Das leuchtende Mittelalter

Jacques Dalarun (Hg.)

Wenn wir heute in französischen Bibliotheken so viele Handschriften des Mittelalters finden, dann hat dies auch etwas mit der Französischen Revolution zu tun. Immerhin basieren viele Bestände der verschiedenen Stadtbibliotheken auf damals konfiszierten Werken: die Bibliotheken von Geistlichen, von Emigranten oder auch widerspenstigen Priestern wurden kurzerhand enteignet und in den “Literaturdepots” der Provinzen gesammelt.

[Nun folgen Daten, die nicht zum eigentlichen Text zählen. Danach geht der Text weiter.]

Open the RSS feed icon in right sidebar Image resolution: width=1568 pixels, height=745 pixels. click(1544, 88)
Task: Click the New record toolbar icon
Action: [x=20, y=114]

Den Löwenanteil konnte dann ab 1807 die dem „universellen“ Geist verpflichtete Nationalbibliothek an sich bringen – doch blieben erhebliche Bestände vor Ort. Ein unfassbarer Fundus von Farben und Formen, und zugleich der Brunnen, aus dem “Das leuchtende Mittelalter” schöpft.

Dabei geht es den Autoren nicht nur um eine hübsche Versammlung faszinierender Abbildungen, sondern um die möglichst weit in die Tiefe gehende Darstellung des mittelalterlichen Lebens, das sich in den rund 350 Illustrationen spiegelt. Diese wurden aus den Bibliotheken ganz Frankreichs zusammengetragen – die meisten wurden noch nie zuvor publiziert – und unter thematischen Gesichtspunkten ausgewertet.

Ob nun die Tierwelt, die Insignien der Macht, Wissen und Bildung, religiöse Vorstellungen oder die Alltagsgeschäfte der Menschen jener Zeit – es gibt kaum einen Bereich der Lebenswirklichkeit, der sich nicht in einer bildlichen Darstellung finden würde. Immer wieder erstaunlich ist hierbei die Detailliebe, mit der die Künstler selbst so alltägliche Dinge wie das Schmieden eines Hufeisens darstellen oder die Förderung von Silbererz in den Vogesen in der Zeit um 1504.

Für den Leser erschlossen werden die Darstellungen durch die beigegebenen Texte: Ausführliche Kapitel vereinen sich zu einem faszinierenden Bild des Mittelalters. Die Autoren – allesamt renommierte Mediävisten – liefern jedoch nicht nur ein paar nette Informationen, sondern auch noch detaillierte Bildlegenden, was dazu führt, dass man das Buch länger, viiiiel länger in der Hand hat, als geplant. Immerhin liegt mit dem nur 25 Euro kostenden Prachtband ein hoch informatives Werk vor, das auf mehr als 300 Seiten die Welt der mittelalterlichen Menschen lebendig werden lässt. Da kann man sich schon mal beim Lesen verlieren …

Jacques Dalarun (Hrsg.): Das leuchtende Mittelalter. Aus dem Französischen übersetzt von Birgit Lamerz-Beckschäfer. Theiss Verlag – WBG Darmstadt 2017, 304 Seiten mit 360 farbigen Abbildungen, gebunden, ISBN 978-3-8062-3486-2, 24,95 Euro.